===== MATERIAL PROVIDED =====
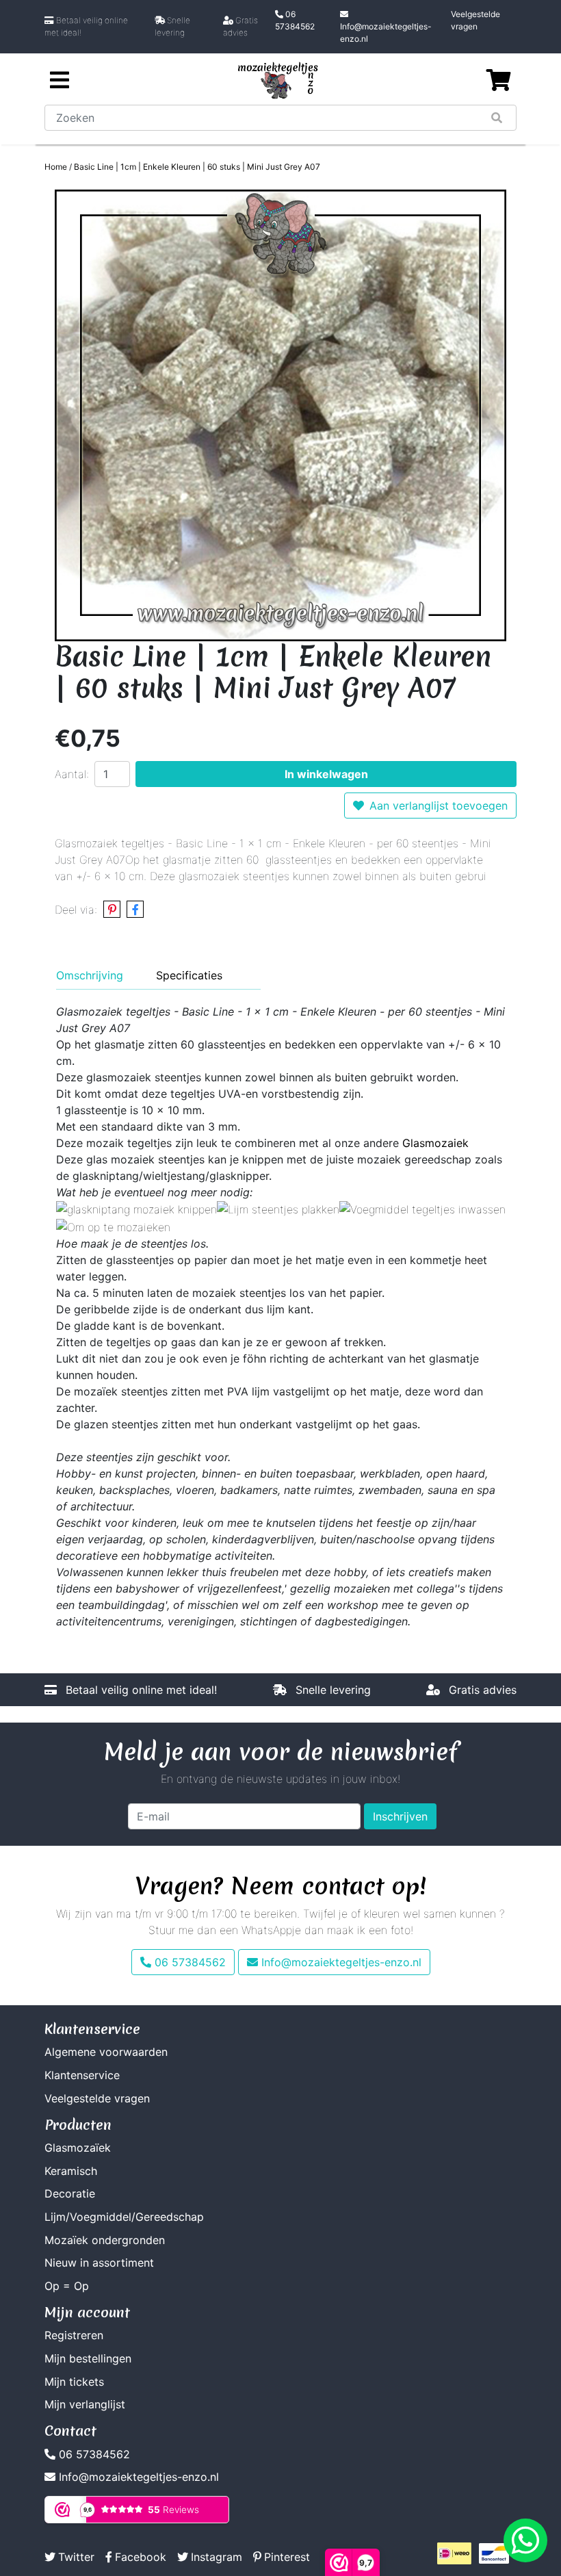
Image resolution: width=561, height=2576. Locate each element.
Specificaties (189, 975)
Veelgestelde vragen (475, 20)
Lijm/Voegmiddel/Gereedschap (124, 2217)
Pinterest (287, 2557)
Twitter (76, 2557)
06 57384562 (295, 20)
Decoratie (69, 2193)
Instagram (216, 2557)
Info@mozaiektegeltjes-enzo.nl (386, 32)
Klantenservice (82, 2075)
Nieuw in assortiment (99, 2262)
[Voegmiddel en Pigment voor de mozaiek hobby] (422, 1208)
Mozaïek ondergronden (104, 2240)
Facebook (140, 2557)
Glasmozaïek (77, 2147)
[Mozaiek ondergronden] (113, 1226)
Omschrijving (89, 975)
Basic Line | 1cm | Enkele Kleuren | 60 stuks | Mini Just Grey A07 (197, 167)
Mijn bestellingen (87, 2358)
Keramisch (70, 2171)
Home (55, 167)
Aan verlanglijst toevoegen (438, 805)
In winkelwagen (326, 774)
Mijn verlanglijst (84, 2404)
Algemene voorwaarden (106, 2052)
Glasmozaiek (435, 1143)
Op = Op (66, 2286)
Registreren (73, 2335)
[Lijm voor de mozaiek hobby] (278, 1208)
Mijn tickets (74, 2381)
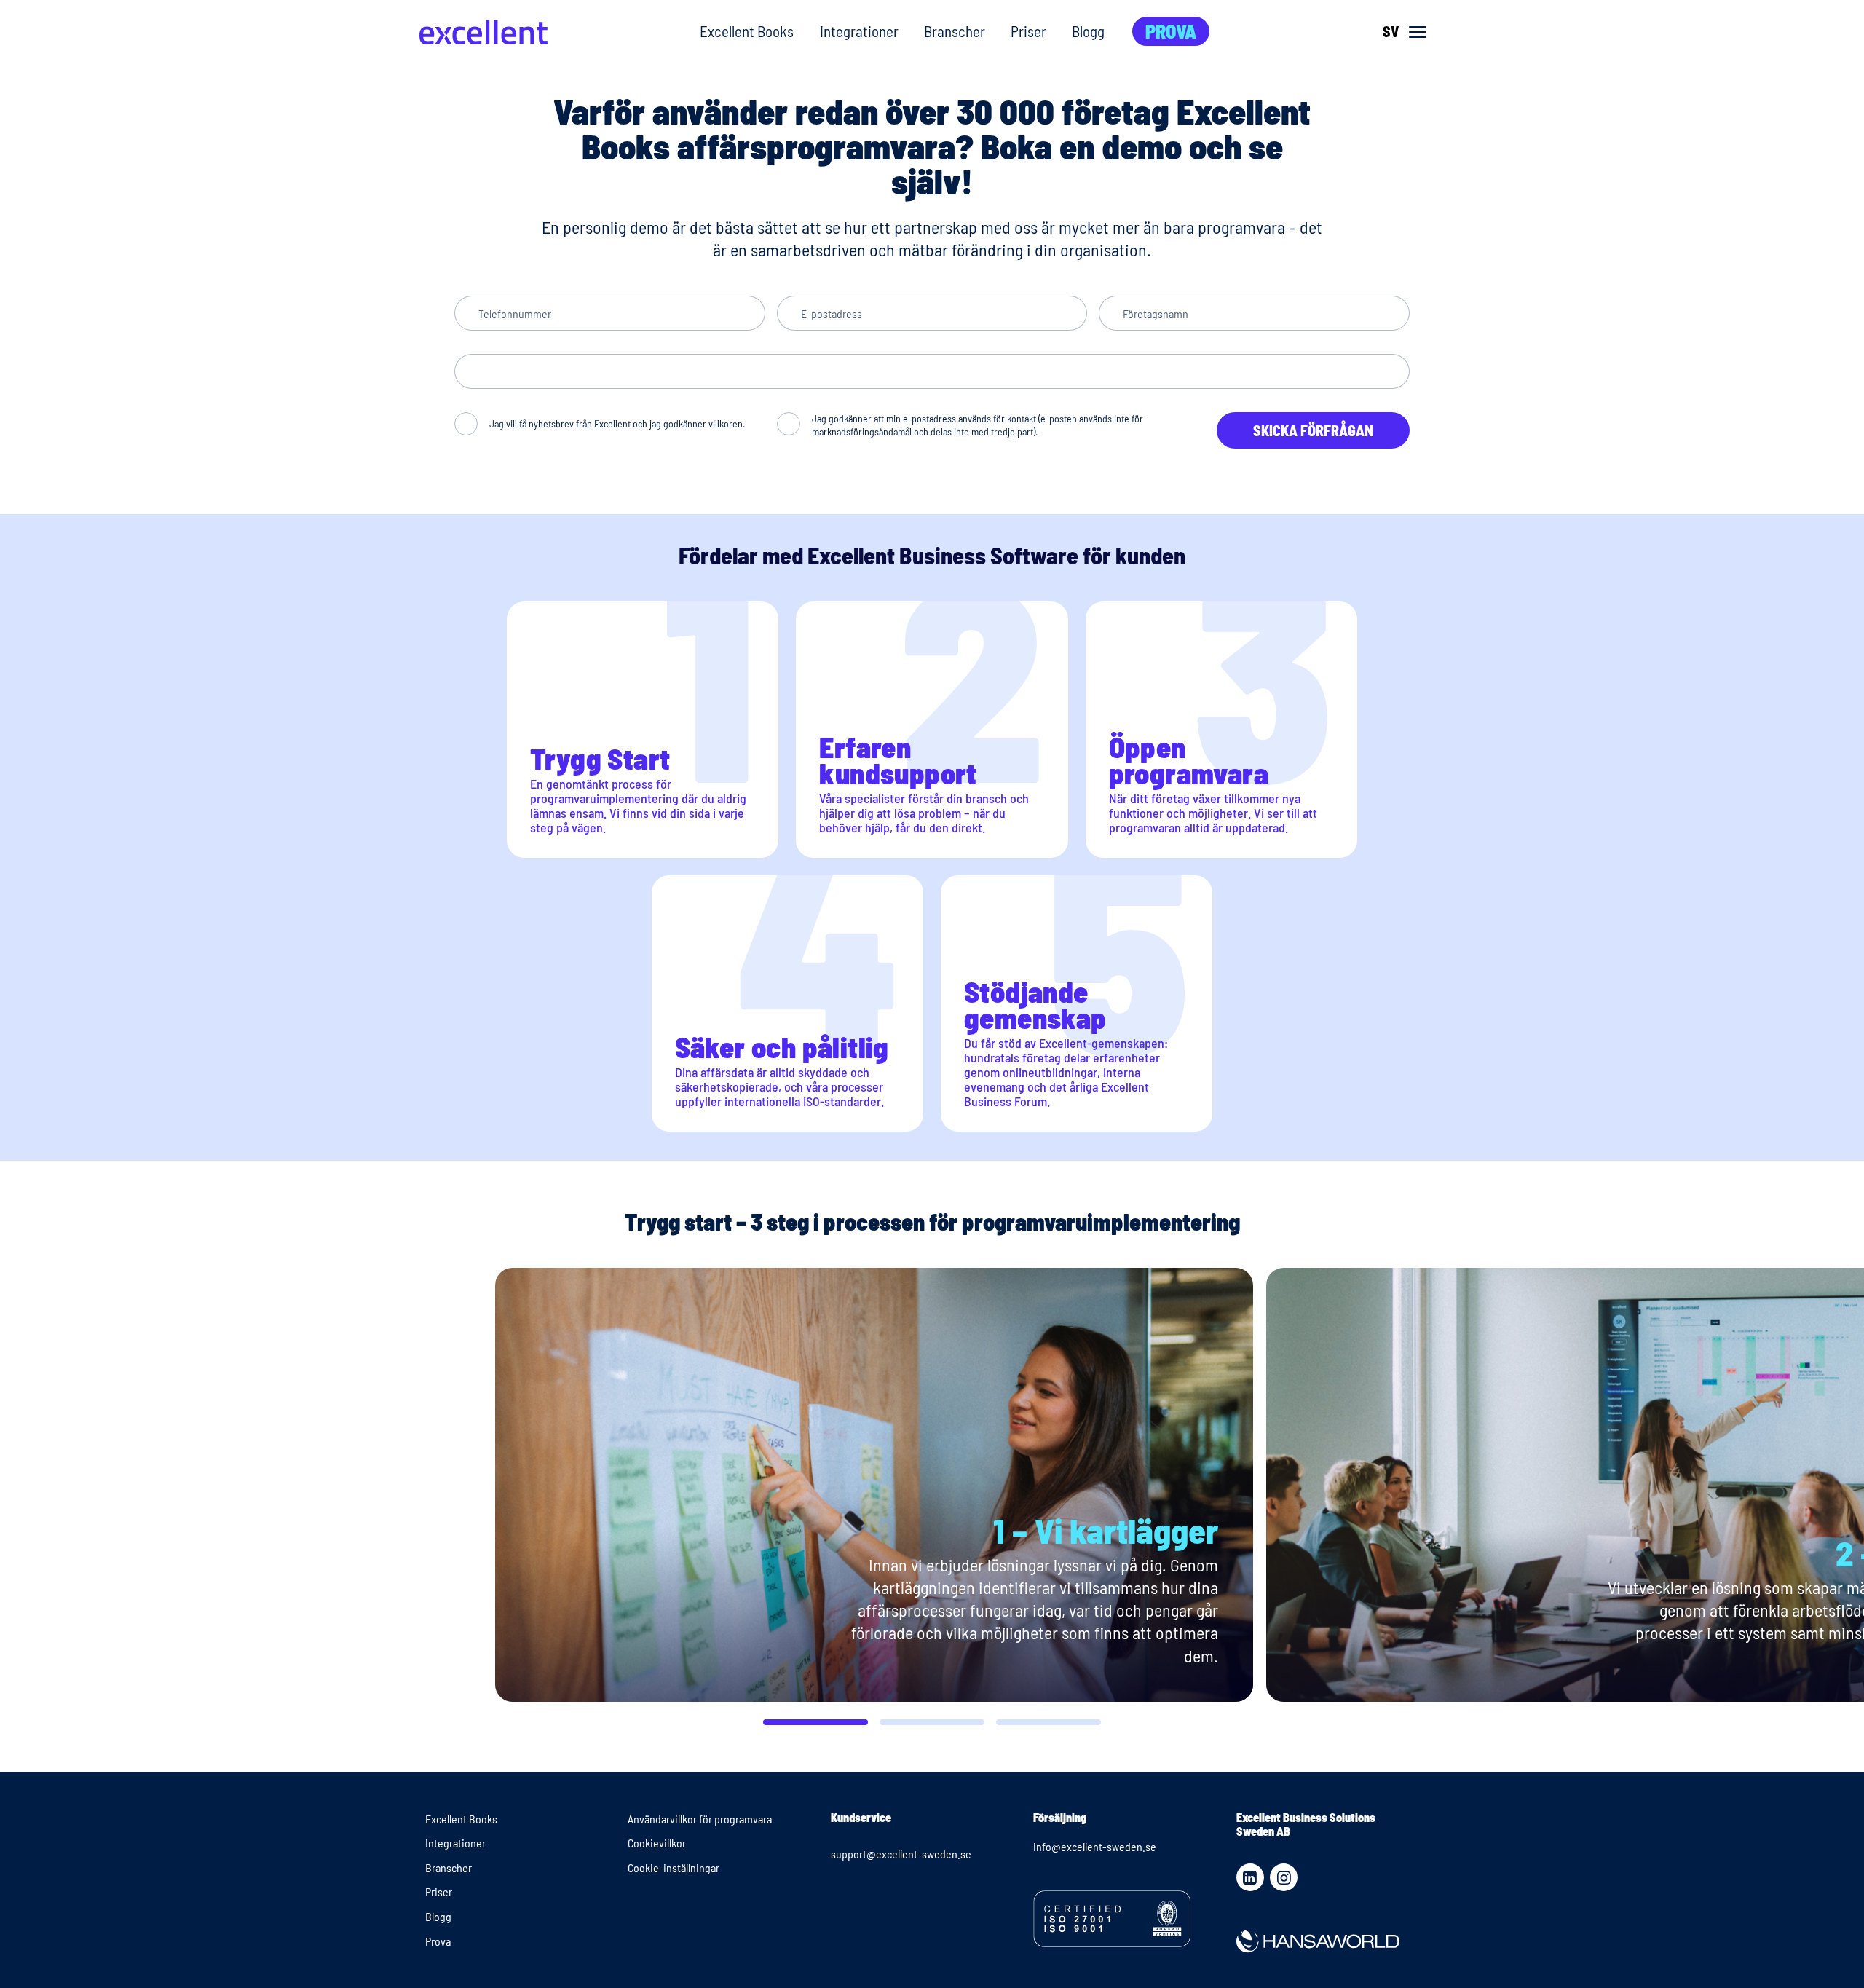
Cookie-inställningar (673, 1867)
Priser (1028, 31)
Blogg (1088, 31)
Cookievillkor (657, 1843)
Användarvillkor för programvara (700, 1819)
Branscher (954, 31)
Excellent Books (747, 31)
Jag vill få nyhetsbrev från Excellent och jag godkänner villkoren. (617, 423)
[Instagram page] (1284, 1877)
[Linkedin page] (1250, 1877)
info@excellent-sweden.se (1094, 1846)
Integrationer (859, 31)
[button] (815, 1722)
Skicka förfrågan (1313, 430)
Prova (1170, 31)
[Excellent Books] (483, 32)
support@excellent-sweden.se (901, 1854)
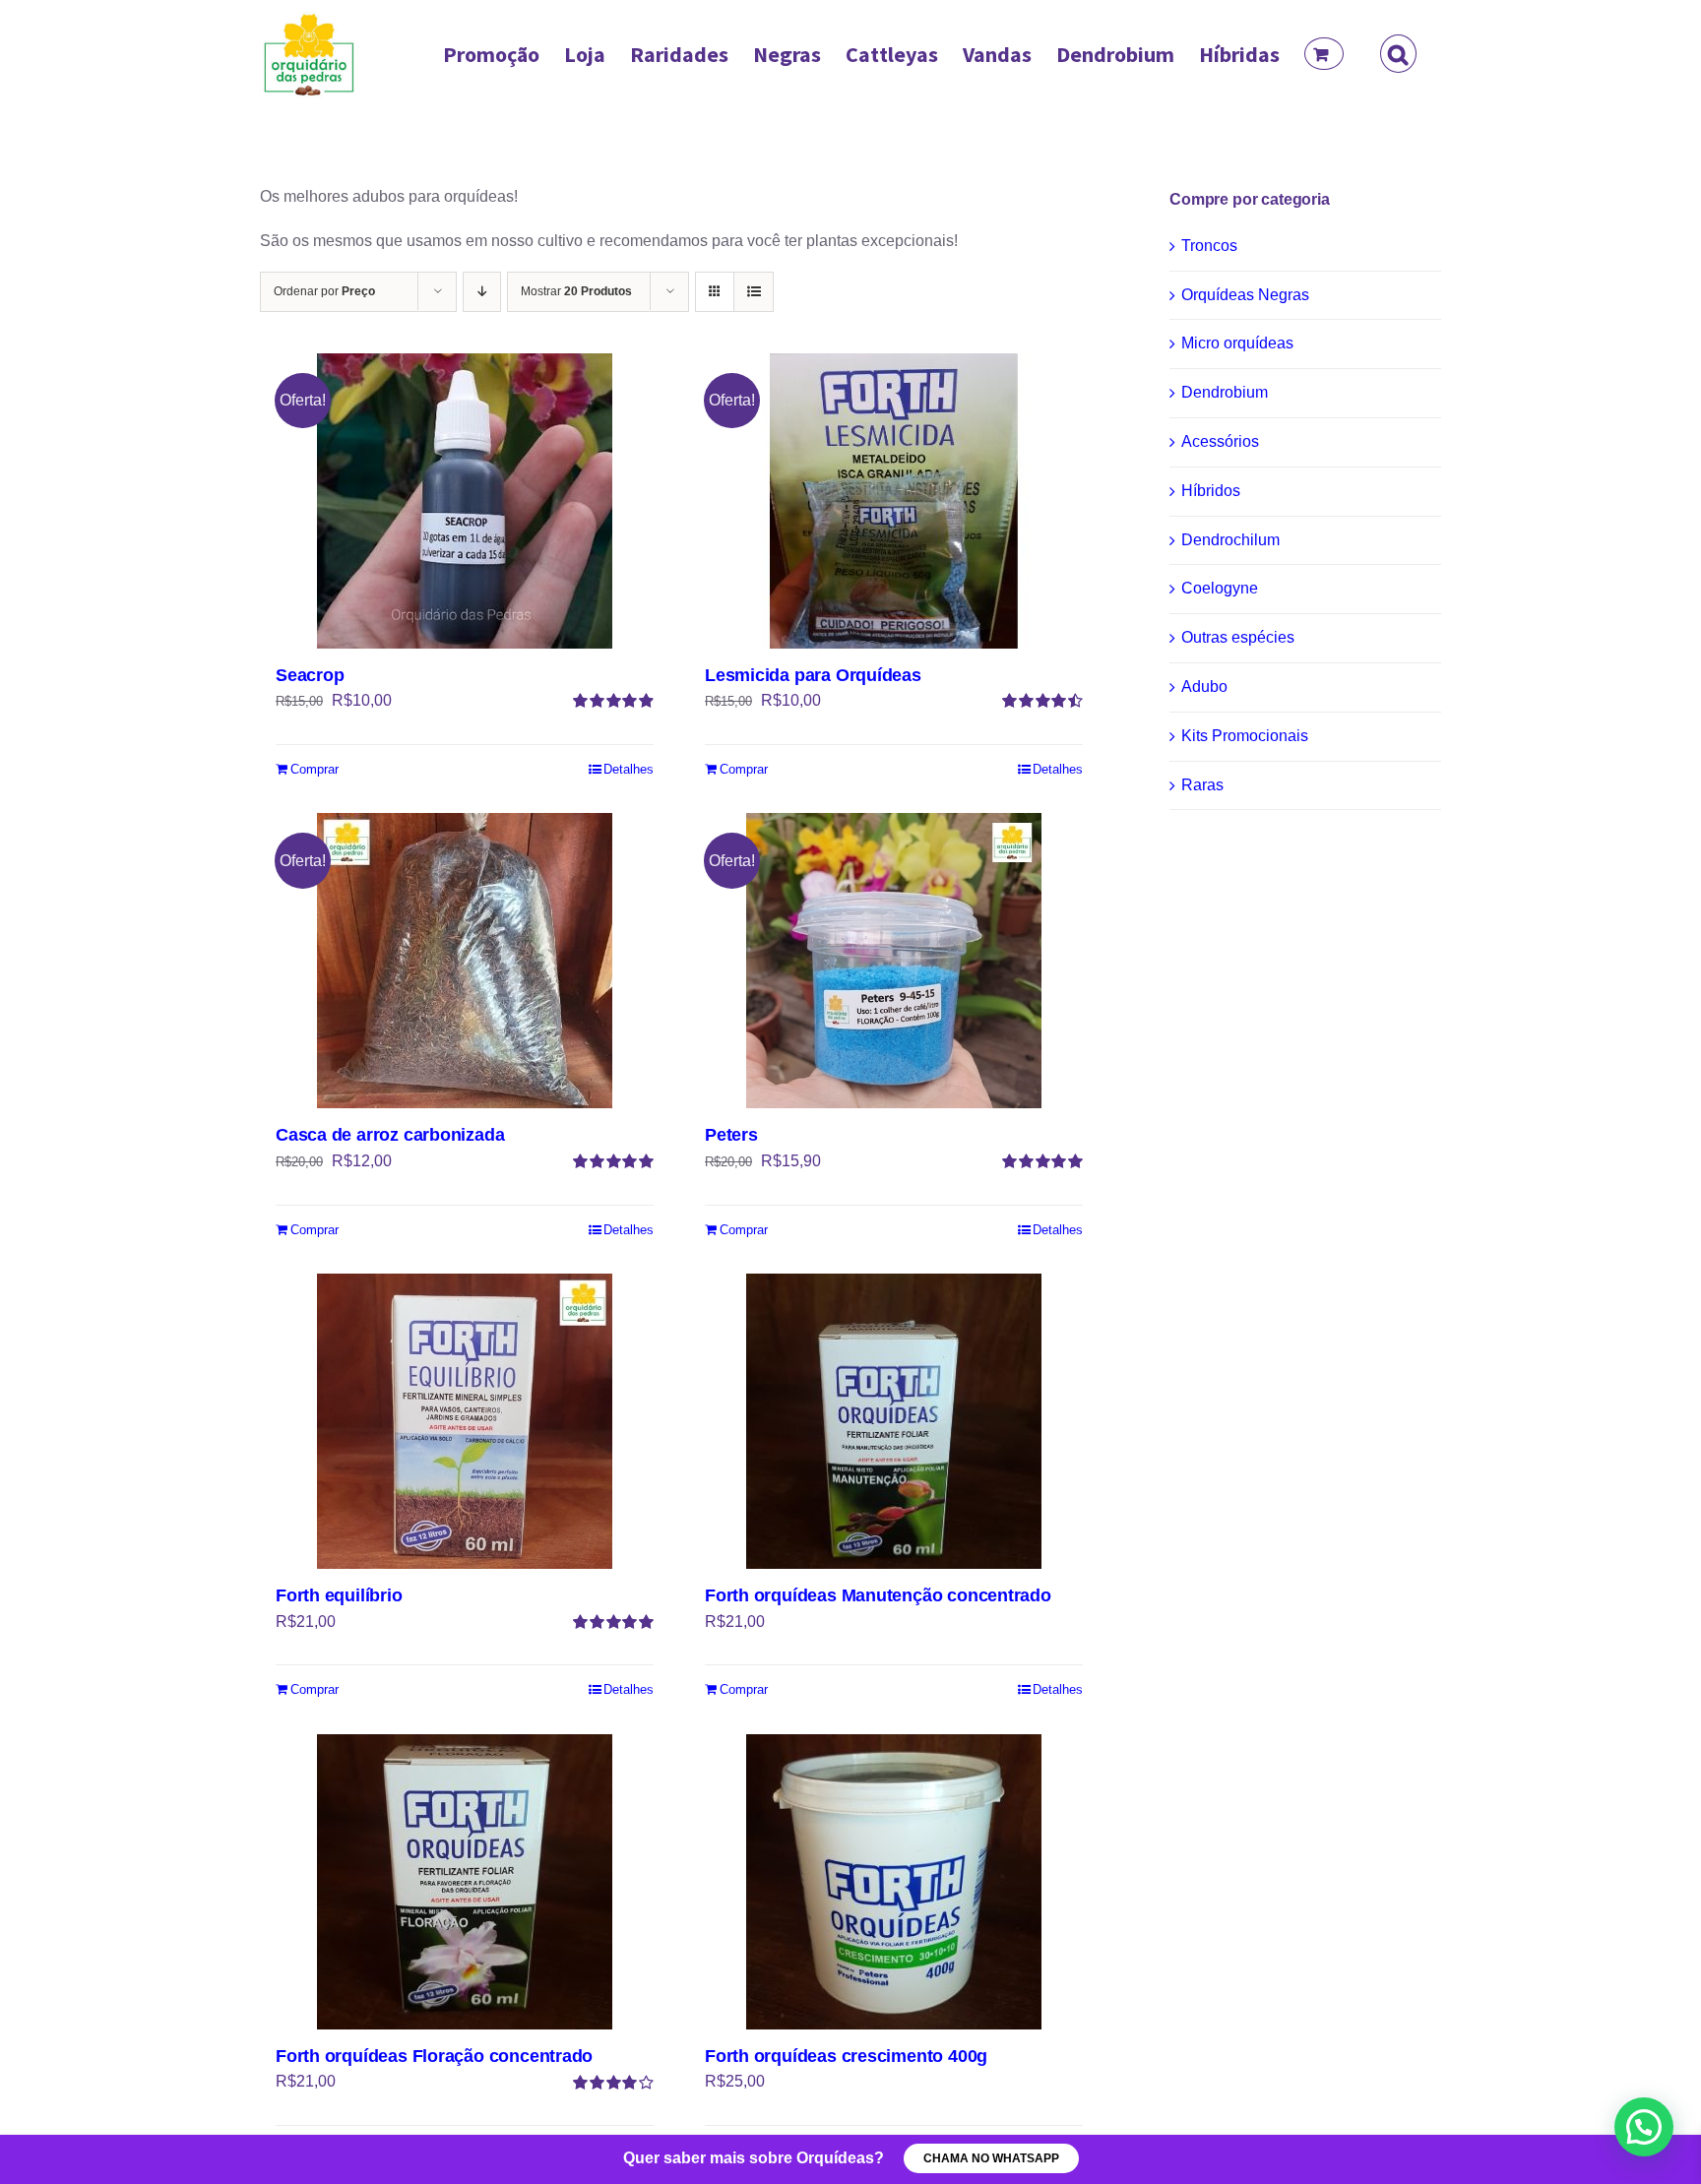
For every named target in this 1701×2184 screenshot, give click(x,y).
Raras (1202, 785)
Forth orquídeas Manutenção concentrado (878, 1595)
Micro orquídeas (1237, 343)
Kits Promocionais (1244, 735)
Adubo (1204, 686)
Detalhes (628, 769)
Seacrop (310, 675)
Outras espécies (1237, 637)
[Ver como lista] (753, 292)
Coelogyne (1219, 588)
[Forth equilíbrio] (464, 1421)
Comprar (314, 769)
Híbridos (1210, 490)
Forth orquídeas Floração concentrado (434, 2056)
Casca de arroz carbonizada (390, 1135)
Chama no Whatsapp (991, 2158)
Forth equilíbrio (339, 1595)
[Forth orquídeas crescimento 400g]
=====
WHAT YOU WILL DO: An exact transcription of all the entries is required, without the pictures.

EXERCISE RESULT:
Image resolution: width=561, height=2576. Locate each element.
Specificaties (189, 975)
Veelgestelde vragen (475, 20)
Lijm/Voegmiddel/Gereedschap (124, 2217)
Pinterest (287, 2557)
Twitter (76, 2557)
06 57384562 (295, 20)
Decoratie (69, 2193)
Instagram (216, 2557)
Info@mozaiektegeltjes-enzo.nl (386, 32)
Klantenservice (82, 2075)
Nieuw in assortiment (99, 2262)
[Voegmiddel en Pigment voor de mozaiek hobby] (422, 1208)
Mozaïek ondergronden (104, 2240)
Facebook (140, 2557)
Glasmozaïek (77, 2147)
[Mozaiek ondergronden] (113, 1226)
Omschrijving (89, 975)
Basic Line | 1cm | Enkele Kleuren | 60 stuks | Mini Just Grey A07 (197, 167)
Mijn bestellingen (87, 2358)
Keramisch (70, 2171)
Home (55, 167)
Aan verlanglijst toevoegen (438, 805)
In winkelwagen (326, 774)
Mijn verlanglijst (84, 2404)
Algemene voorwaarden (106, 2052)
Glasmozaiek (435, 1143)
Op = Op (66, 2286)
Registreren (73, 2335)
[Lijm voor de mozaiek hobby] (278, 1208)
Mijn tickets (74, 2381)
Cookie-inställningar (673, 1867)
Priser (1028, 31)
Blogg (1088, 31)
Cookievillkor (657, 1843)
Användarvillkor för programvara (700, 1819)
Branscher (954, 31)
Excellent Books (747, 31)
Jag vill få nyhetsbrev från Excellent och jag godkänner villkoren. (617, 423)
[Instagram page] (1284, 1877)
[Linkedin page] (1250, 1877)
info@excellent-sweden.se (1094, 1846)
Integrationer (859, 31)
[button] (815, 1722)
Skicka förfrågan (1313, 430)
Prova (1170, 31)
[Excellent Books] (483, 32)
support@excellent-sweden.se (901, 1854)
For every named target in this 1701×2184 screenshot, give click(x,y).
Raras (1202, 785)
Forth orquídeas Manutenção concentrado (878, 1595)
Micro orquídeas (1237, 343)
Kits Promocionais (1244, 735)
Adubo (1204, 686)
Detalhes (628, 769)
Seacrop (310, 675)
Outras espécies (1237, 637)
[Ver como lista] (753, 292)
Coelogyne (1219, 588)
[Forth equilíbrio] (464, 1421)
Comprar (314, 769)
Híbridos (1210, 490)
Forth orquídeas Floração concentrado (434, 2056)
Casca de arroz carbonizada (390, 1135)
Chama no Whatsapp (991, 2158)
Forth equilíbrio (339, 1595)
[Forth orquídeas crescimento 400g]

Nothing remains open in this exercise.